Hörgenuss bietet derweil die Kirchenmusik in St. Moritz mit einer Stilbreite vom gregorianischen Choral bis zum Neuen Geistlichen Lied. Organist Stefan Saule gewinnt jeden ersten Sonntag im Monat Kollegen für Orgelmesse und -matinee, damit der ganze Klangreichtum der beiden Orgeln in der Moritzkirche ertönt. Während das neue Instrument, eingepasst im Chor, auf spätromantischen und französischen Kathedralklang ausgerichtet ist, entfaltet die Hauptorgel in Bachs Fugen ebenso wie in zeitgenössischen Kompositionen mächtige Tonfülle.
Im Zuge der ersten Stadterweiterung nach den Ungarneinfällen hatte Bischof Brun, der Bruder von Kaiser Heinrich II., St. Moritz im Jahre 1019 gestiftet. Die Kirche liegt prominent an der Via Claudia – in der Stadt auch die Prozessionsstraße vom bischöflichen Dom hinauf zu den Gräbern der Bistumspatrone. Ihre romanische Urgestalt hat sich trotz aller Umbauten, darunter die prächtige barocke Umformung von 1714 durch Johann Jakob Herkomer, erhalten. Sie ging verloren, als im II. Weltkrieg die Moritzkirche in der Augsburger Bombennacht vom 25./26. Februar 1944 bis auf die Umfassungsmauern ausbrannte.
Der avantgardistische Kirchenplaner Dominikus Böhm baute sie zwischen 1946 und 1949 wieder auf. Seine Ideen setzte dann John Pawson in der zweieinhalb Jahre dauernden Neugestaltung fort. Nur wenige, dafür starke Akzente setzt die jetzige künstlerische Ausstattung. Neben dem Christus Salvator sind es weitere Petel-Skulpturen des heiligen Sebastian und Christophorus sowie die nussbraunen Apostelfiguren des Rokokobildhauers Ehrgott Bernhard Bendel. Diese zeichnen sich durch intensives Pathos ihrer Gesten und Haltung aus. Zur Fastenzeit hat auch die moderne Kunst bei sogenannten Interventionen in der Kirche ihren Raum.

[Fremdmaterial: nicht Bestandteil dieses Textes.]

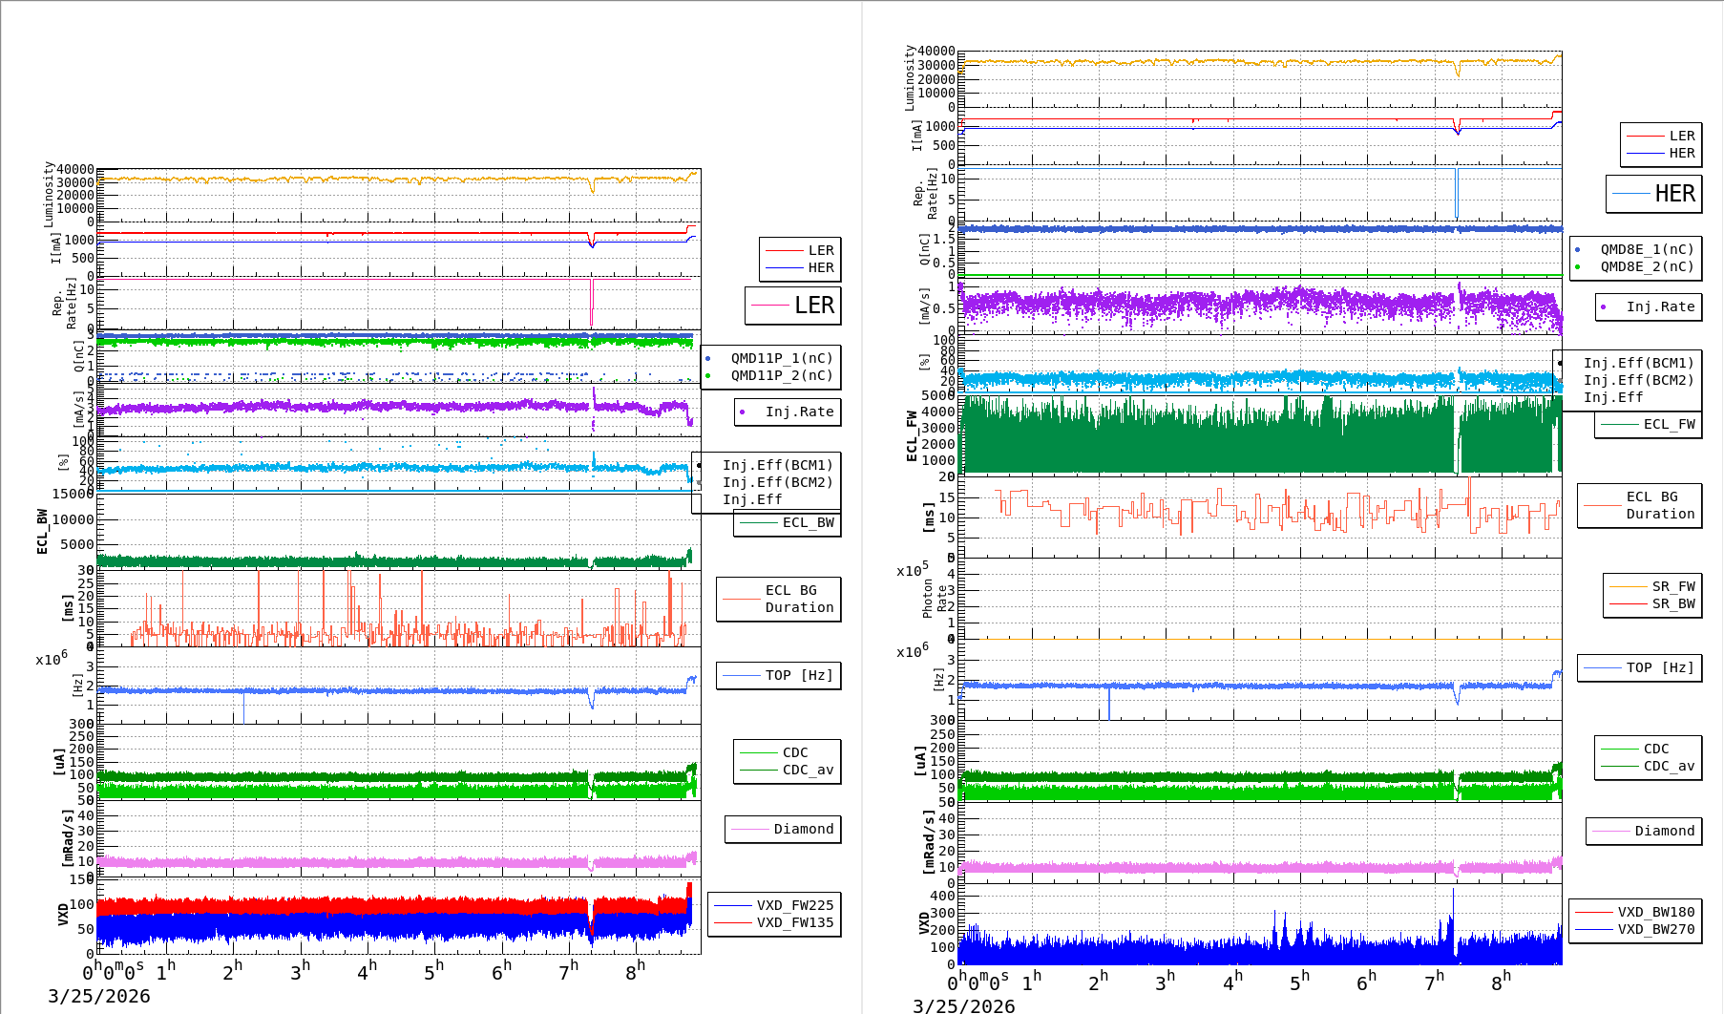The image size is (1724, 1014).
Task: Click the VXD_FW135 legend entry
Action: 794,922

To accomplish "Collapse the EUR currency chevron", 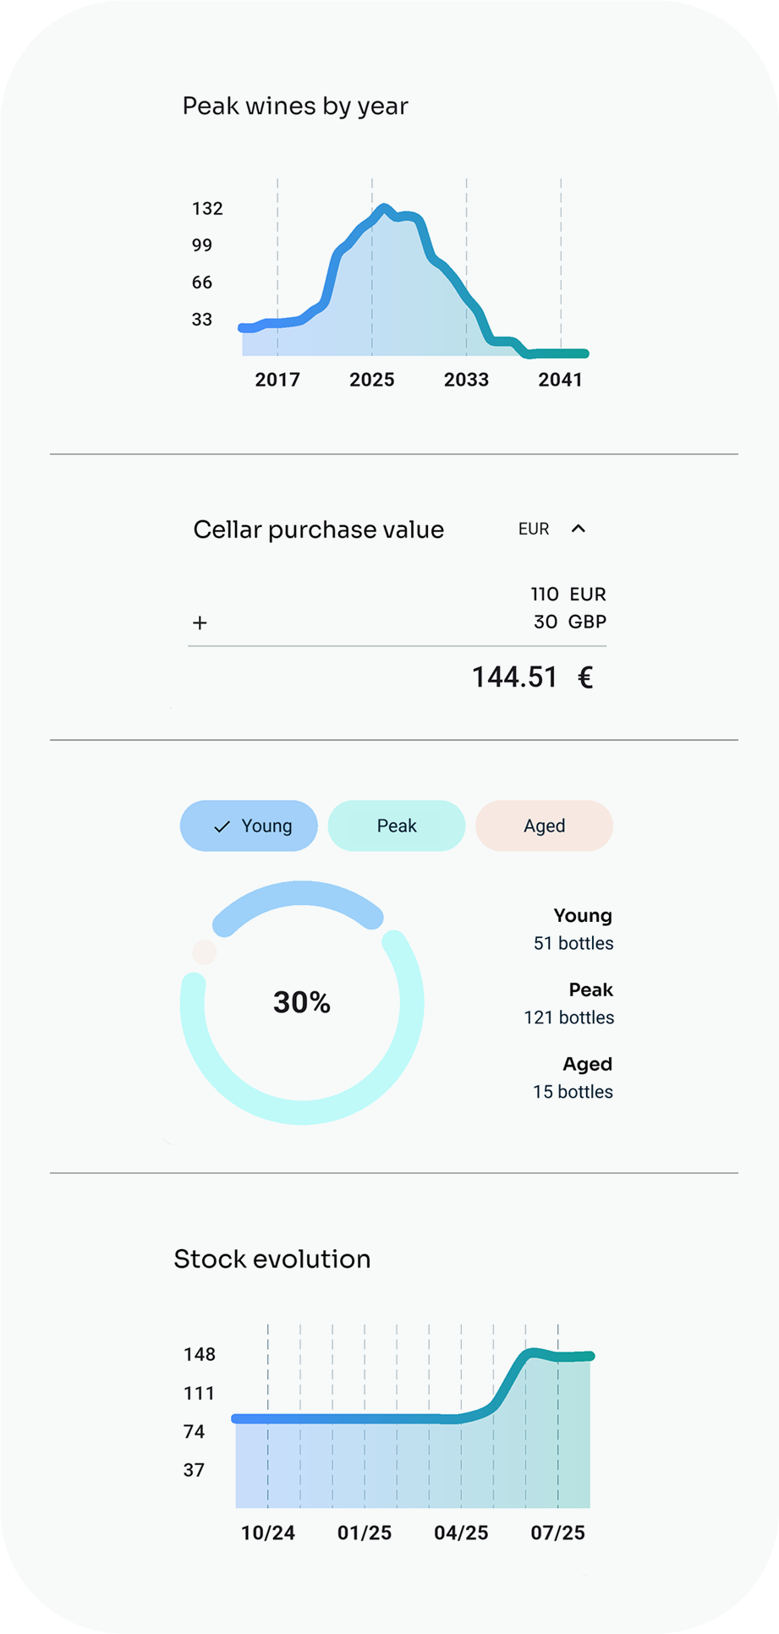I will 579,529.
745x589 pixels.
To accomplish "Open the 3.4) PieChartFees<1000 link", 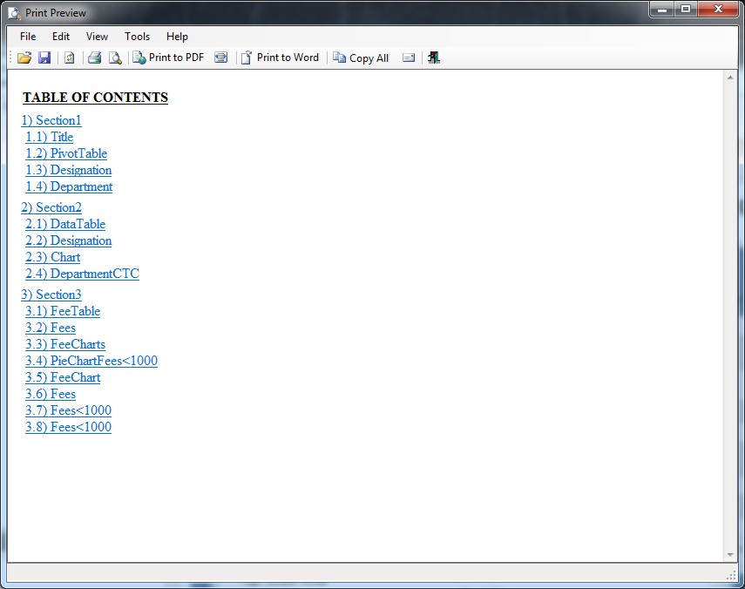I will [91, 361].
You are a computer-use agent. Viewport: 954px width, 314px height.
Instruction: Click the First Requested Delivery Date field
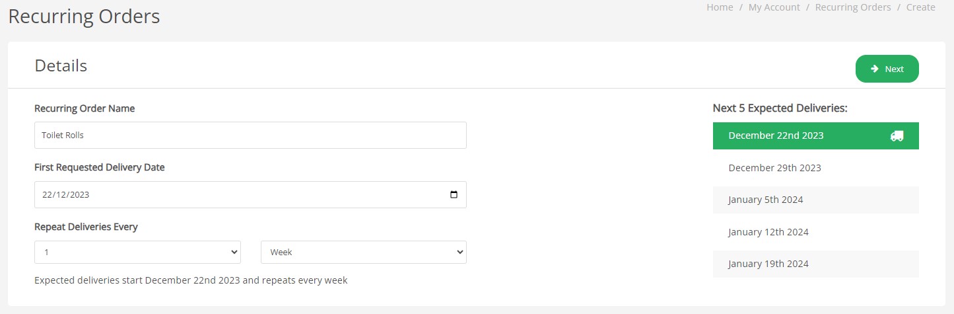[x=238, y=195]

St. Moritz war immer die Bürgerkirche, organisiert als Kollegiatstift, dessen Chorherrn aus den Patrizierfamilien kamen. Deren Verbundenheit wird sichtbar in Gedenkplatten von außerordentlicher Schönheit. Sie stifteten außerdem kostbares Altargerät und Messornate. Besondere Vorrechte genießen die in der Nachbarschaft residierenden Fugger. Als Patronatsherren dürfen sie bis heute den Pfarrer präsentieren und exklusiv steht der Adelsfamilie eine Loge auf der Chorempore zu.
Markant steht der Kirchturm von St. Moritz in der Stadtsilhouette. Er gehört zu Augsburgs ältesten Baudenkmälern, aufgestockt in Gotik und Renaissance – und nie zerstört.